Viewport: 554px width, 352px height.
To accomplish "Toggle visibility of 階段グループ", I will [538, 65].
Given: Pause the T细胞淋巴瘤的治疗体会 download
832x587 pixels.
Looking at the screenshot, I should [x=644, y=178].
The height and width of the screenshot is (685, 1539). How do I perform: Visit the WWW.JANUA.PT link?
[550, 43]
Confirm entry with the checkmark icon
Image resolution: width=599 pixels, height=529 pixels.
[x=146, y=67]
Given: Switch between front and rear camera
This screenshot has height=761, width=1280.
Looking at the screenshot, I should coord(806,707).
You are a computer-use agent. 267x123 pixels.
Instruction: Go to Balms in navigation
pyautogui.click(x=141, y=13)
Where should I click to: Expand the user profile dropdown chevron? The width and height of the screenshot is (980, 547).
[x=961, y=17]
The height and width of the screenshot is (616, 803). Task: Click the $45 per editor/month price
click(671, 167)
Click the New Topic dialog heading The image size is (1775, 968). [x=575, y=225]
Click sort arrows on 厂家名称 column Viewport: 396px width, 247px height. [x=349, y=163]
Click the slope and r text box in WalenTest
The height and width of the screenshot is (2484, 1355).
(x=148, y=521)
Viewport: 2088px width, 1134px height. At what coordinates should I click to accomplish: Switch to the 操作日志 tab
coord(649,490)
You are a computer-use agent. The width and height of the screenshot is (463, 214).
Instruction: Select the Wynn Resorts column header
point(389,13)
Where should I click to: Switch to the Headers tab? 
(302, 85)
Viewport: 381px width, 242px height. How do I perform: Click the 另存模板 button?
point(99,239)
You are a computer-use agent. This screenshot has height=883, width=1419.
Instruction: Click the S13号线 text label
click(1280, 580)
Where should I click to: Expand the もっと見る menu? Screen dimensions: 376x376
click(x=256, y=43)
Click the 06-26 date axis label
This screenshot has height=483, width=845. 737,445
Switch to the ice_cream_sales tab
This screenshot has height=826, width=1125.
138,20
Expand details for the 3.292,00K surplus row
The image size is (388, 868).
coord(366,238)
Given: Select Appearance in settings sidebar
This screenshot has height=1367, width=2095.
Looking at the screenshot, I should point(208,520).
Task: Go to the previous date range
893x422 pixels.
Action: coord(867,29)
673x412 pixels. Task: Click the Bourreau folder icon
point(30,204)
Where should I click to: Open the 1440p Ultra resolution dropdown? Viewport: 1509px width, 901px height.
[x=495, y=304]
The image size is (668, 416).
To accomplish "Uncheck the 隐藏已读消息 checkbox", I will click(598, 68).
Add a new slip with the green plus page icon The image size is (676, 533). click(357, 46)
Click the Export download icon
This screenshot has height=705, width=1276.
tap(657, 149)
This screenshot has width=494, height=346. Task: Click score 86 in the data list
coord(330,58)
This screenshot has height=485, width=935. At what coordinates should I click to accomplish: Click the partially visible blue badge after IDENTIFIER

| Instructions to follow |
Convert the entries above into a two-column Markdown table headed Number and Line. Give each nonblank line its own row, numbered in order, and leave out blank lines.

| Answer to the problem |
| Number | Line |
|---|---|
| 1 | Viewport: 554px width, 352px height. |
| 2 | To accomplish "Toggle visibility of 階段グループ", I will [538, 65]. |
| 3 | Given: Pause the T细胞淋巴瘤的治疗体会 download |
| 4 | 832x587 pixels. |
| 5 | Looking at the screenshot, I should [x=644, y=178]. |
| 6 | The height and width of the screenshot is (685, 1539). How do I perform: Visit the WWW.JANUA.PT link? |
| 7 | [550, 43] |
| 8 | Confirm entry with the checkmark icon |
| 9 | Image resolution: width=599 pixels, height=529 pixels. |
| 10 | [x=146, y=67] |
| 11 | Given: Switch between front and rear camera |
| 12 | This screenshot has height=761, width=1280. |
| 13 | Looking at the screenshot, I should coord(806,707). |
| 14 | You are a computer-use agent. 267x123 pixels. |
| 15 | Instruction: Go to Balms in navigation |
| 16 | pyautogui.click(x=141, y=13) |
| 17 | Where should I click to: Expand the user profile dropdown chevron? The width and height of the screenshot is (980, 547). |
| 18 | [x=961, y=17] |
| 19 | The height and width of the screenshot is (616, 803). Task: Click the $45 per editor/month price |
| 20 | click(671, 167) |
| 21 | Click the New Topic dialog heading The image size is (1775, 968). [x=575, y=225] |
| 22 | Click sort arrows on 厂家名称 column Viewport: 396px width, 247px height. [x=349, y=163] |
| 23 | Click the slope and r text box in WalenTest |
| 24 | The height and width of the screenshot is (2484, 1355). |
| 25 | (x=148, y=521) |
| 26 | Viewport: 2088px width, 1134px height. At what coordinates should I click to accomplish: Switch to the 操作日志 tab |
| 27 | coord(649,490) |
| 28 | You are a computer-use agent. The width and height of the screenshot is (463, 214). |
| 29 | Instruction: Select the Wynn Resorts column header |
| 30 | point(389,13) |
| 31 | Where should I click to: Switch to the Headers tab?  |
| 32 | (302, 85) |
| 33 | Viewport: 381px width, 242px height. How do I perform: Click the 另存模板 button? |
| 34 | point(99,239) |
| 35 | You are a computer-use agent. This screenshot has height=883, width=1419. |
| 36 | Instruction: Click the S13号线 text label |
| 37 | click(1280, 580) |
| 38 | Where should I click to: Expand the もっと見る menu? Screen dimensions: 376x376 |
| 39 | click(x=256, y=43) |
| 40 | Click the 06-26 date axis label |
| 41 | This screenshot has height=483, width=845. 737,445 |
| 42 | Switch to the ice_cream_sales tab |
| 43 | This screenshot has height=826, width=1125. |
| 44 | 138,20 |
| 45 | Expand details for the 3.292,00K surplus row |
| 46 | The image size is (388, 868). |
| 47 | coord(366,238) |
| 48 | Given: Select Appearance in settings sidebar |
| 49 | This screenshot has height=1367, width=2095. |
| 50 | Looking at the screenshot, I should point(208,520). |
| 51 | Task: Go to the previous date range |
| 52 | 893x422 pixels. |
| 53 | Action: coord(867,29) |
| 54 | 673x412 pixels. Task: Click the Bourreau folder icon |
| 55 | point(30,204) |
| 56 | Where should I click to: Open the 1440p Ultra resolution dropdown? Viewport: 1509px width, 901px height. |
| 57 | [x=495, y=304] |
| 58 | The image size is (668, 416). |
| 59 | To accomplish "Uncheck the 隐藏已读消息 checkbox", I will click(598, 68). |
| 60 | Add a new slip with the green plus page icon The image size is (676, 533). click(357, 46) |
| 61 | Click the Export download icon |
| 62 | This screenshot has height=705, width=1276. |
| 63 | tap(657, 149) |
| 64 | This screenshot has width=494, height=346. Task: Click score 86 in the data list |
| 65 | coord(330,58) |
| 66 | This screenshot has height=485, width=935. At what coordinates should I click to accomplish: Click the partially visible blue badge after IDENTIFIER |